The latest analysis from New Carbon Finance suggests emissions from the EU ETS
totalled 2.1Gt CO2 in 2008, down 3% from 2007 levels. Even taking into account
reduced economic output, its analysis indicates that the largest cause of the reduction
is the EU ETS itself encouraging greater use of gas in power generation.
In a report released to its clients, New Carbon Finance estimates the impact of the financial
crisis and ensuing economic recession on emissions from installations covered by the EU
ETS in 2008. The analysis, coming two months before the official release of the data by the
European Commission, underlines the close relationship between economic activity and
emissions of carbon dioxide in the European Union.

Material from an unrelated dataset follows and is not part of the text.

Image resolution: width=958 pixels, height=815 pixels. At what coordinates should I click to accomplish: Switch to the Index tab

Output cuts bring emissions down
Emissions from industrial sectors included in the EU ETS decreased 5% in 2008, and were
driven by the downturn in construction in countries such as Spain and the UK and the severe
crisis affecting manufacturing sectors in the fourth quarter of the year.

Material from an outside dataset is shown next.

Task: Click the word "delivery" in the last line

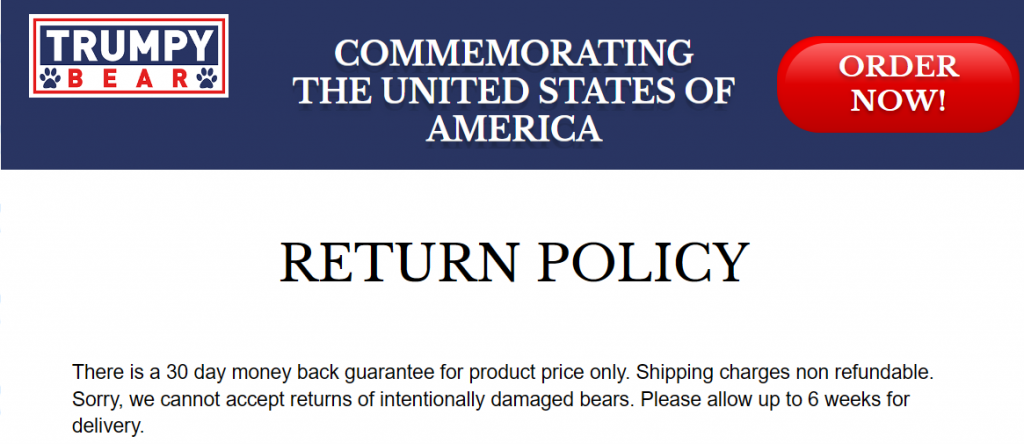Action: tap(107, 426)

Cement was the worst hit by the recession, with output falling 17m tonnes, or 9%, over the
course of 2008. Steel production was also hit by the slowdown in both automotive sales and
the downturn in construction, decreasing 30% in the last quarter to finish the year at -6%. 
Power generation up, CO2 emissions down
Despite total generated electricity increasing 0.3%, CO2 emissions from the power sector fell
2% to reach 1.5Gt CO2 in 2008. This was underpinned by a fall in emissions from power
stations running on coal and lignite as well as a higher recourse to gas for power generation.
Other factors explaining the fall in emissions were an increase in generation from wind and
hydropower, higher nuclear availability in the United Kingdom and Spain and, finally, high
EUA prices throughout most of the year.